Time-based probabilistic reversal learning

In a separate cohort, training of 30 animals was identical to that of performance-based PRL, except there was one additional training stage. In the time-based schedule, reward contingencies were reversed randomly in time (∼10 min per block). Reversal times were drawn from a list without replacement (540, 480, 600, 660, and 720 s) for 6 total blocks and a session time of 60 min.

Drugs

Experiments were within-subject where each animal received both the drug and vehicle on different days. On experimental days, 0.045 mg/kg (freebase) MK-801 [(+)-MK-801 hydrogen maleate, CAS 77086-22-7, Sigma-Aldrich] was dissolved in saline and half the cohort received this or a saline control subcutaneously 15 min before placing the animals in the chambers. On the following experiment day, treatment groups were reversed. Drugs were administered on Tuesdays and Fridays, followed by a washout day with no behavioral training.

Trials to criterion

To calculate trials to criterion (Figures 1C,E,H), trial number to 8 consecutive optimal lever presses was determined for each animal on each reversal, 8 was subtracted from this count, and these values were averaged across reversals.

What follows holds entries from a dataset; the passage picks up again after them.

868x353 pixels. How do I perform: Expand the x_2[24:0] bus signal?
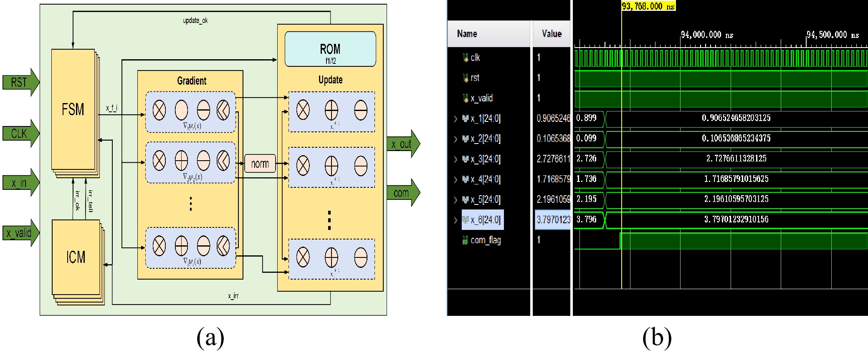click(456, 139)
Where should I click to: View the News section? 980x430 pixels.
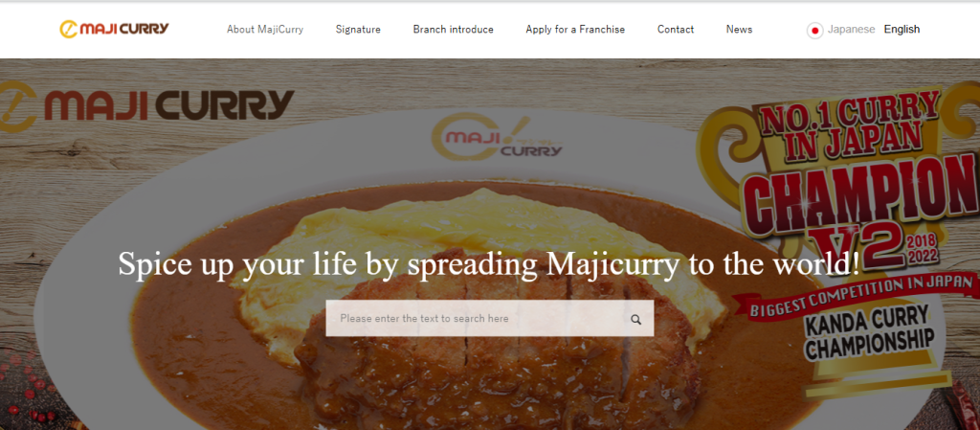740,30
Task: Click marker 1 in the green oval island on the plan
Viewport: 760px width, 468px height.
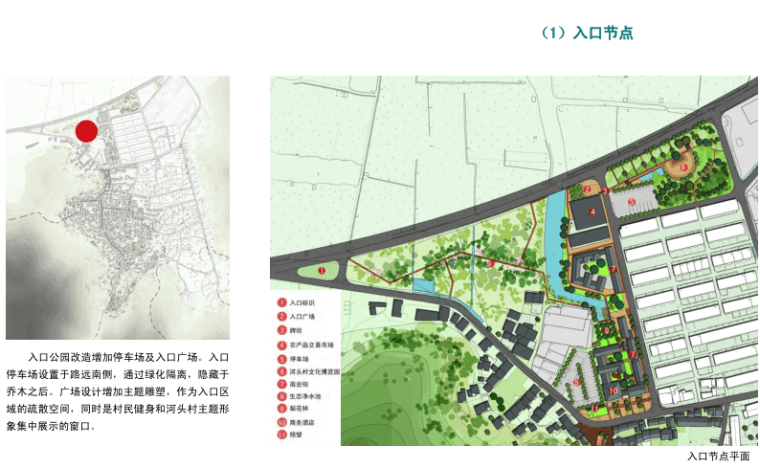Action: [322, 270]
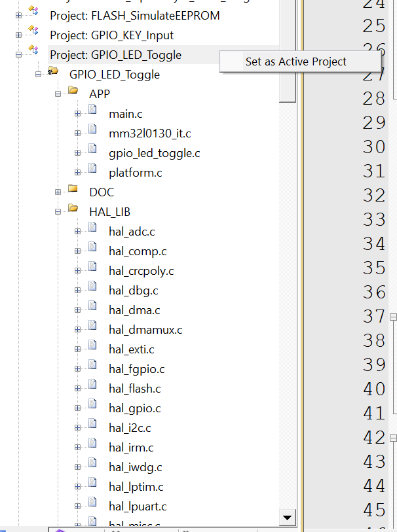Select mm32l0130_it.c file
397x532 pixels.
pyautogui.click(x=149, y=133)
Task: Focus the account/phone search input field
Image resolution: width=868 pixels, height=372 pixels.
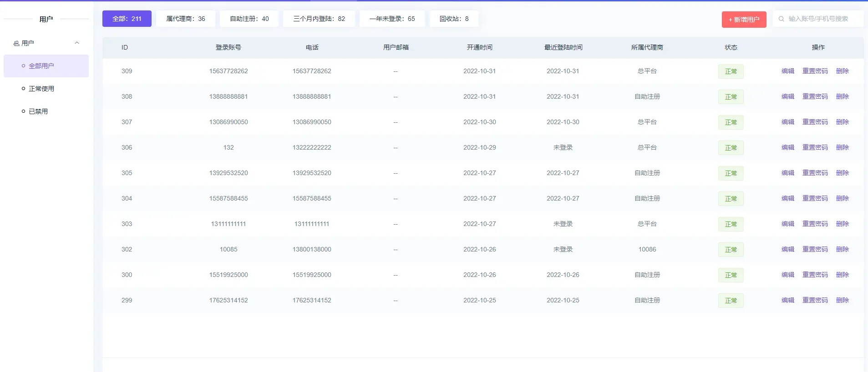Action: (822, 19)
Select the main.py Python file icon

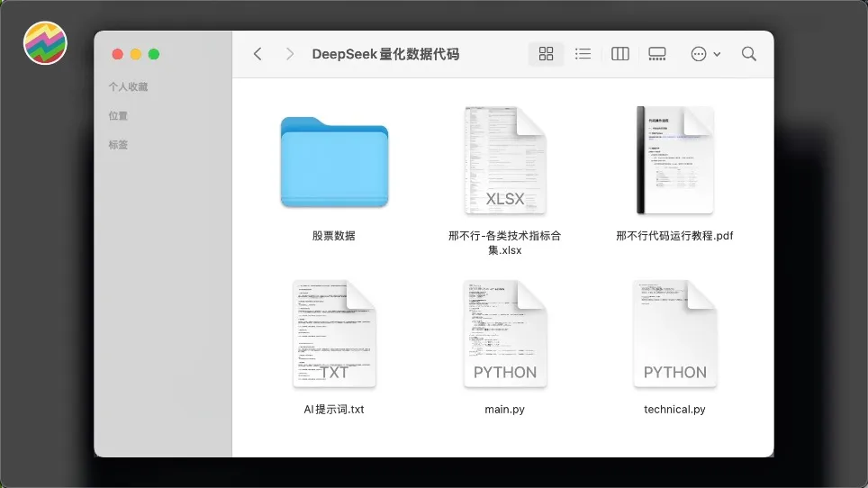pos(504,334)
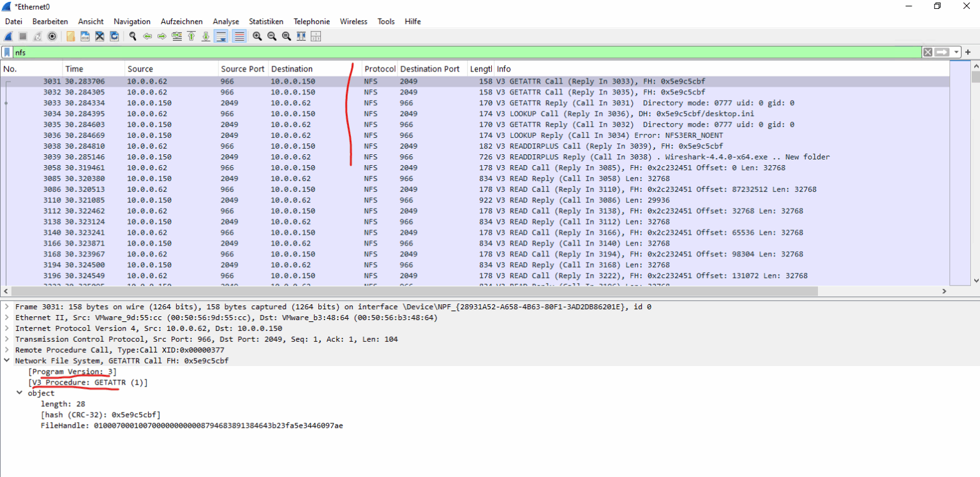Open the filter history dropdown
This screenshot has height=477, width=980.
955,52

For Figure 1E, all animals achieved >6 reversals, but if later reversals were not completed they were excluded from those reversal means.

FIGURE 1
www.frontiersin.org

FIGURE 1. Performance- and time-based reversal tasks. (A) Schematics of the experiment and the performance-based PRL task schedule where reversals are triggered by 8 responses on the optimal lever. (B) Number of completed reversals in vehicle (black) and MK-801 (red) in the performance-based PRL. (C) Mean number of trials to criterion over all reversals in the performance-based PRL. (D) Proportion correct responses over the whole 60-min session (E) Number of trials to criterion for individual reversals. Data show mean ± SEM. (F) Schematic of the time-based PRL task schedule where reversals occur on an average every 10 min. (G) Number of completed reversals determined with a performance criterion (>8 consecutive correct responses) in the time-based PRL. (H) Mean number of trials to criterion across all reversals in the time-based PRL. (I) Average proportion of correct lever presses in the time-based PRL over the whole session. (J) Whisker plots of mean baseline parameters for performance-based (dark gray) and time-based PRL (light gray). Left: number of total trials; right: number of trials within reversals. For all figures, saline is shown in black and MK-801 in red. Whisker plots show the median and inner quartiles and whiskers extend the 1.5x interquartile range. *p < 0.05, ***p < 0.001, ****p < 0.0001.

Proportion correct response smoothed averages

To obtain continuous performance estimates for the proportion of correct responses (Figure 2B), binary response vectors were smoothed with a Gaussian kernel (ksmooth function, Base R, bandwidth = 9) with kernel estimates computed for every response time which reflects a weighted smoothed average of response vectors over time.

FIGURE 2
www.frontiersin.org

FIGURE 2. Sustained reversal deficit in time-based PRL in MK-801. (A) Proportion of correct responses in saline (black) and MK-801 (red) for individual reversal blocks. Data show mean ± SEM. Note the sustained effect of MK-801 in multiple reversals (red line, blocks 2-4) (for stats, see Table 1). (B) Single rat’s performance; trace shows a smoothed proportion of correct lever responses in saline (top) and MK-801 (below). Tick marks above and below each graph indicate right and left lever presses, respectively. Vertical dashed lines indicate reversals. (C) Proportion of perseverative and regressive errors in reversal blocks 2–6 (for stats, see Table 1). (D) Early and late trial performance measured as the proportion of correct lever presses collapsed over the whole session. (E) Same as in D, but for individual reversal blocks (for stats, see Table 1). (F) Proportion of correct responses for individual animals, stratified based on MK-801 block 1 performance (p (correct) > 0.5, top and p (correct) < 0.5 bottom). Dashed circles indicate selection criterion. (G) Probability of staying at the same lever after rewarded (win) and unrewarded trials (loss). (H) Conditional probability to stay after loss trials dependent on optimal and suboptimal choice. (I) Choice preference for optimal and suboptimal levers measured as the difference between the conditional staying probability (optimal–suboptimal) shown in (H). (J) Same as J, but for performance-based PRL. *p < 0.05, **p < 0.001, ****p < 0.0001 (see Table 1 for statistical results).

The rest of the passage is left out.